Thermogravimetric Analysis (TGA)

CNC microparticles were evaluated using a TGA/DSC 2 instrument (Mettler Toledo) using an aluminium pan and with the following parameters: a nitrogen flow of 100 mL min−1, heating rate of 1 °C min−1, temperature range of 30–300 °C, sample mass of 5–10 mg.

Scanning electron microscopy (SEM)

Micrographs were collected with a Mira3 system (Tescan) operated at 5 kV and a working distance of 6–7 mm. The samples were mounted on aluminium stubs using conductive carbon tape and coated with a 10 nm thick layer of platinum with a sputter coater (Quorum, Q150T ES). To image the exterior of the microparticles by SEM, the microparticles were dispersed in n-hexane and the suspension was drop cast onto a glass coverslip followed by drying with nitrogen. To image the interior of microparticles, they were cryo-fractured using the following protocol: (i) the microparticles in n-hexane were drop cast on a coverslip, (ii) embedded in cellulose butyrate acetate resin (10 wt.% cellulose butyrate acetate dissolved in ethyl acetate), (iii) transferred into a dry nitrogen atmosphere, (iv) frozen in liquid nitrogen for 5 min, (v) mechanically crushed.
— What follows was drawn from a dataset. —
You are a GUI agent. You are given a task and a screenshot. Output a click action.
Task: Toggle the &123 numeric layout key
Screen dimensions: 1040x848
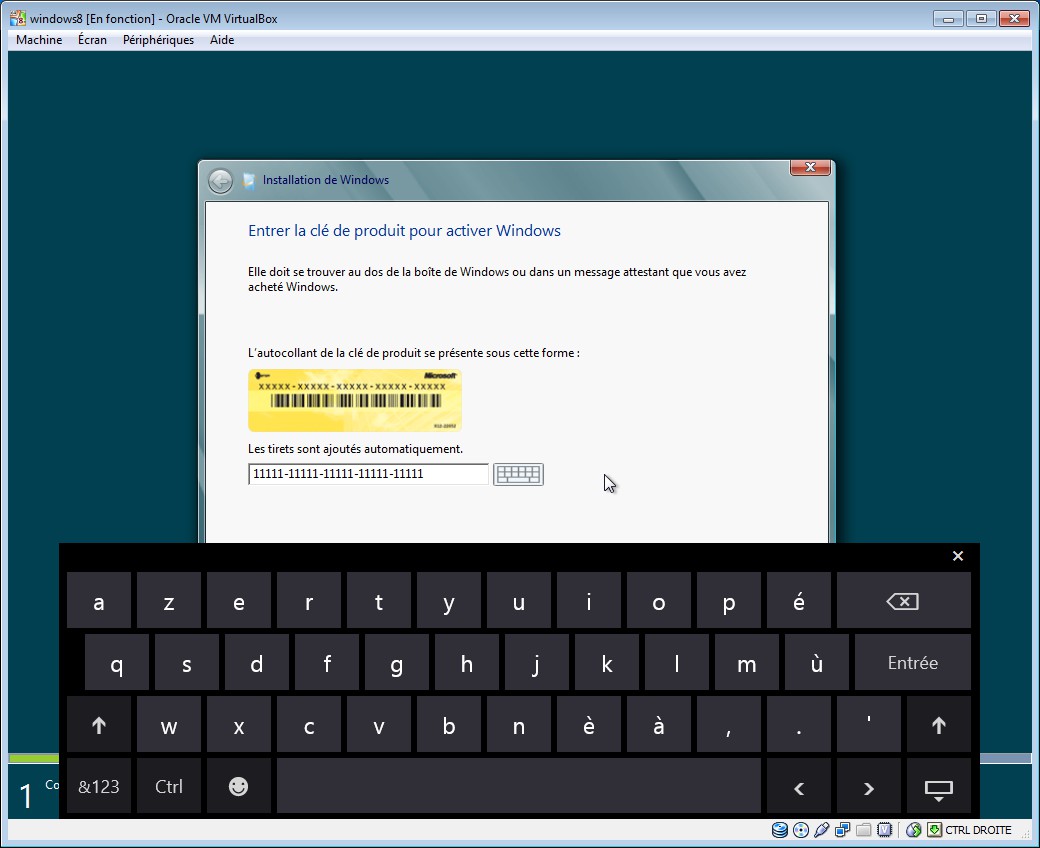point(98,787)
Transmission electron microscopy (TEM)

Micrographs were captured using a Talos F200X G2 microscope (Thermo Scientific, FEI) TEM operating at 200 kV and a CCD camera. Samples were prepared as follows: (i) The CNC suspension was diluted in ultrapure water in two successive steps, first to 0.1 wt.% then to 0.005 wt.%. (ii) A TEM grid (Agar Scientific S160-3 Carbon film 300 mesh Cu) was plasma treated, followed by deposition of a drop of the 0.005 wt.% CNC suspension. This was left to sit on the grid for 90 s before gently removing all residual liquid with filter paper (Whatman). (iii) The CNCs were stained with uranyl acetate solution for 60 s, with excess liquid again removed by blotting.